> [WHAT YOU ARE ASKED TO DO]: Repeat the data. Keep each line identical.

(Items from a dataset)
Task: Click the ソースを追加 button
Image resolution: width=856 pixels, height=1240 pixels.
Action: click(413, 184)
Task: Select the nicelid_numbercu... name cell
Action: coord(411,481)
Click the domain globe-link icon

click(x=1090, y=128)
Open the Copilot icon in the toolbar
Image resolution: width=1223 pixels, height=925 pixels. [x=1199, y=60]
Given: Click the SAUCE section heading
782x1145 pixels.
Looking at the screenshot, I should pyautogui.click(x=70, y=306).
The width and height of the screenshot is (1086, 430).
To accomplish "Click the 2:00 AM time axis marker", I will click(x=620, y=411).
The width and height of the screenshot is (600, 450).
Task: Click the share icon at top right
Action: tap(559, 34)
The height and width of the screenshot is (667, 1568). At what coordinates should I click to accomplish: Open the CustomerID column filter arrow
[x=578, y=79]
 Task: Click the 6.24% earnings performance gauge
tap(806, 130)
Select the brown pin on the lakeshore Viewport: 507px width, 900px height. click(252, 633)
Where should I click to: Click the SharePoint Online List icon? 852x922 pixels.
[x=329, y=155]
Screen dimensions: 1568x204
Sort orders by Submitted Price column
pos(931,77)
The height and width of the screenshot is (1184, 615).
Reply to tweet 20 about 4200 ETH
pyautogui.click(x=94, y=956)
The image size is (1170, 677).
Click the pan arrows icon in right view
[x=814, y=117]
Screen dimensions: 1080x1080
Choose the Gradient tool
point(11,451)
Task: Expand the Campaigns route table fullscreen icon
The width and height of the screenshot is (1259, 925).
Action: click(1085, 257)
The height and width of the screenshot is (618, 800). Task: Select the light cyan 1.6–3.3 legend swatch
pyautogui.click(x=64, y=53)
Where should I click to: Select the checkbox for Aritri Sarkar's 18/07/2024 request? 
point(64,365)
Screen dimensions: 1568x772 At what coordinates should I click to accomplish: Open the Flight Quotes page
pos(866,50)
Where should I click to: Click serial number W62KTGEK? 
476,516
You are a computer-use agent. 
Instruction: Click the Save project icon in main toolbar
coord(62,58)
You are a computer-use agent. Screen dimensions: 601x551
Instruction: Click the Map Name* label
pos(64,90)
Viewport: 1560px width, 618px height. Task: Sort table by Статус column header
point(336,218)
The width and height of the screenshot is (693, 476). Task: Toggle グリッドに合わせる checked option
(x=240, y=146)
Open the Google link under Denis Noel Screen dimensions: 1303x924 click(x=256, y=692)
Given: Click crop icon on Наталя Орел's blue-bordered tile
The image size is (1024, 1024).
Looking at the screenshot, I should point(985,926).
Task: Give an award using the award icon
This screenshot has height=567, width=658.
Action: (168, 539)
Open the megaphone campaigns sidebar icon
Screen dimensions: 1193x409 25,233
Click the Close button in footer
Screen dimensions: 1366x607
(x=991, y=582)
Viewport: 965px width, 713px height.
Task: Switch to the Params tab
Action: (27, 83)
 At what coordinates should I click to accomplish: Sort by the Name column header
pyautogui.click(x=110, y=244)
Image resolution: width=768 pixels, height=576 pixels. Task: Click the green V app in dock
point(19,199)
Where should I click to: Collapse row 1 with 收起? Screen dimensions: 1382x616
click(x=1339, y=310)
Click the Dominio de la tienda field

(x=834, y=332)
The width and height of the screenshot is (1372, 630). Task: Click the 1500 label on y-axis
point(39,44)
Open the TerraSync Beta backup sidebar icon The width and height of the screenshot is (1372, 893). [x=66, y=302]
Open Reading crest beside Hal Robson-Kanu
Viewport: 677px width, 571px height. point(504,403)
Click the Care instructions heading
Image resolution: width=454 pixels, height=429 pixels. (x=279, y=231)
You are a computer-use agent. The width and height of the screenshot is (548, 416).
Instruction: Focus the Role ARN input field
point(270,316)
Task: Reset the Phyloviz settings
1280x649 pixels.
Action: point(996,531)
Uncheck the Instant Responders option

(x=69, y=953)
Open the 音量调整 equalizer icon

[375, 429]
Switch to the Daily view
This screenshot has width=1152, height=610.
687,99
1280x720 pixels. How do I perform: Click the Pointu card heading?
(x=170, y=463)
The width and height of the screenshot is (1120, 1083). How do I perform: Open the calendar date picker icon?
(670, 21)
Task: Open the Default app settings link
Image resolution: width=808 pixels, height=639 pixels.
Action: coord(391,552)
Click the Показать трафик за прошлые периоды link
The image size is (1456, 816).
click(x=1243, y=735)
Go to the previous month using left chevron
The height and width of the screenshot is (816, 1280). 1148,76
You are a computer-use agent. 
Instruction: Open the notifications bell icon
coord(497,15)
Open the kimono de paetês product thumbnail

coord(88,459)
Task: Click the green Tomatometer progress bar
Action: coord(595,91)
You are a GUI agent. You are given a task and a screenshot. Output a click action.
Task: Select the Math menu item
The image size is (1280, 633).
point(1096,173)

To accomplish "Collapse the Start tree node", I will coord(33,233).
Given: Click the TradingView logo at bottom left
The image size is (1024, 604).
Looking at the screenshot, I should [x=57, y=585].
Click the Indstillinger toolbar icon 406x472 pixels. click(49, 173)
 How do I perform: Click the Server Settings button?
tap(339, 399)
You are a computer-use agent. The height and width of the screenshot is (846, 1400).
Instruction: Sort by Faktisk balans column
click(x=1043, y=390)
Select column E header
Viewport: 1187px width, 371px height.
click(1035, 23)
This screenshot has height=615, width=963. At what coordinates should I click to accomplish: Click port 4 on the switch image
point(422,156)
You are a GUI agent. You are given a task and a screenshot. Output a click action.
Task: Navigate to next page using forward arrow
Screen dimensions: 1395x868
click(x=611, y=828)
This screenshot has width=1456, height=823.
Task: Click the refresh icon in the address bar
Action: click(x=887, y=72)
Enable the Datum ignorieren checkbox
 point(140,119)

> [RESPONSE TO THE EXERCISE]:
Task: Click the ソースを追加 button
Image resolution: width=856 pixels, height=1240 pixels.
Action: click(413, 184)
Task: Select the nicelid_numbercu... name cell
Action: coord(411,481)
Click the domain globe-link icon

click(x=1090, y=128)
Open the Copilot icon in the toolbar
Image resolution: width=1223 pixels, height=925 pixels. [x=1199, y=60]
Given: Click the SAUCE section heading
782x1145 pixels.
Looking at the screenshot, I should pyautogui.click(x=70, y=306).
The width and height of the screenshot is (1086, 430).
To accomplish "Click the 2:00 AM time axis marker", I will click(x=620, y=411).
The width and height of the screenshot is (600, 450).
Task: Click the share icon at top right
Action: tap(559, 34)
The height and width of the screenshot is (667, 1568). At what coordinates should I click to accomplish: Open the CustomerID column filter arrow
[x=578, y=79]
 Task: Click the 6.24% earnings performance gauge
tap(806, 130)
Select the brown pin on the lakeshore Viewport: 507px width, 900px height. click(252, 633)
Where should I click to: Click the SharePoint Online List icon? 852x922 pixels.
[x=329, y=155]
Screen dimensions: 1568x204
Sort orders by Submitted Price column
pos(931,77)
The height and width of the screenshot is (1184, 615).
Reply to tweet 20 about 4200 ETH
pyautogui.click(x=94, y=956)
The image size is (1170, 677).
Click the pan arrows icon in right view
[x=814, y=117]
Screen dimensions: 1080x1080
Choose the Gradient tool
point(11,451)
Task: Expand the Campaigns route table fullscreen icon
The width and height of the screenshot is (1259, 925).
Action: click(1085, 257)
The height and width of the screenshot is (618, 800). Task: Select the light cyan 1.6–3.3 legend swatch
pyautogui.click(x=64, y=53)
Where should I click to: Select the checkbox for Aritri Sarkar's 18/07/2024 request? 
point(64,365)
Screen dimensions: 1568x772 At what coordinates should I click to accomplish: Open the Flight Quotes page
pos(866,50)
Where should I click to: Click serial number W62KTGEK? 
476,516
You are a computer-use agent. 
Instruction: Click the Save project icon in main toolbar
coord(62,58)
You are a computer-use agent. Screen dimensions: 601x551
Instruction: Click the Map Name* label
pos(64,90)
Viewport: 1560px width, 618px height. Task: Sort table by Статус column header
point(336,218)
The width and height of the screenshot is (693, 476). Task: Toggle グリッドに合わせる checked option
(x=240, y=146)
Open the Google link under Denis Noel Screen dimensions: 1303x924 click(x=256, y=692)
Given: Click crop icon on Наталя Орел's blue-bordered tile
The image size is (1024, 1024).
Looking at the screenshot, I should point(985,926).
Task: Give an award using the award icon
This screenshot has height=567, width=658.
Action: (168, 539)
Open the megaphone campaigns sidebar icon
Screen dimensions: 1193x409 25,233
Click the Close button in footer
Screen dimensions: 1366x607
(x=991, y=582)
Viewport: 965px width, 713px height.
Task: Switch to the Params tab
Action: (27, 83)
 At what coordinates should I click to accomplish: Sort by the Name column header
pyautogui.click(x=110, y=244)
Image resolution: width=768 pixels, height=576 pixels. Task: Click the green V app in dock
point(19,199)
Where should I click to: Collapse row 1 with 收起? Screen dimensions: 1382x616
click(x=1339, y=310)
Click the Dominio de la tienda field

(x=834, y=332)
The width and height of the screenshot is (1372, 630). Task: Click the 1500 label on y-axis
point(39,44)
Open the TerraSync Beta backup sidebar icon The width and height of the screenshot is (1372, 893). [x=66, y=302]
Open Reading crest beside Hal Robson-Kanu
Viewport: 677px width, 571px height. point(504,403)
Click the Care instructions heading
Image resolution: width=454 pixels, height=429 pixels. (x=279, y=231)
You are a computer-use agent. The width and height of the screenshot is (548, 416).
Instruction: Focus the Role ARN input field
point(270,316)
Task: Reset the Phyloviz settings
1280x649 pixels.
Action: point(996,531)
Uncheck the Instant Responders option

(x=69, y=953)
Open the 音量调整 equalizer icon

[375, 429]
Switch to the Daily view
This screenshot has width=1152, height=610.
687,99
1280x720 pixels. How do I perform: Click the Pointu card heading?
(x=170, y=463)
The width and height of the screenshot is (1120, 1083). How do I perform: Open the calendar date picker icon?
(670, 21)
Task: Open the Default app settings link
Image resolution: width=808 pixels, height=639 pixels.
Action: coord(391,552)
Click the Показать трафик за прошлые периоды link
The image size is (1456, 816).
click(x=1243, y=735)
Go to the previous month using left chevron
The height and width of the screenshot is (816, 1280). 1148,76
You are a computer-use agent. 
Instruction: Open the notifications bell icon
coord(497,15)
Open the kimono de paetês product thumbnail

coord(88,459)
Task: Click the green Tomatometer progress bar
Action: coord(595,91)
You are a GUI agent. You are given a task and a screenshot. Output a click action.
Task: Select the Math menu item
The image size is (1280, 633).
point(1096,173)

To accomplish "Collapse the Start tree node", I will coord(33,233).
Given: Click the TradingView logo at bottom left
The image size is (1024, 604).
Looking at the screenshot, I should [x=57, y=585].
Click the Indstillinger toolbar icon 406x472 pixels. click(49, 173)
 How do I perform: Click the Server Settings button?
tap(339, 399)
You are a computer-use agent. The height and width of the screenshot is (846, 1400).
Instruction: Sort by Faktisk balans column
click(x=1043, y=390)
Select column E header
Viewport: 1187px width, 371px height.
click(1035, 23)
This screenshot has height=615, width=963. At what coordinates should I click to accomplish: Click port 4 on the switch image
point(422,156)
You are a GUI agent. You are given a task and a screenshot. Output a click action.
Task: Navigate to next page using forward arrow
Screen dimensions: 1395x868
click(x=611, y=828)
This screenshot has width=1456, height=823.
Task: Click the refresh icon in the address bar
Action: click(x=887, y=72)
Enable the Datum ignorieren checkbox
 point(140,119)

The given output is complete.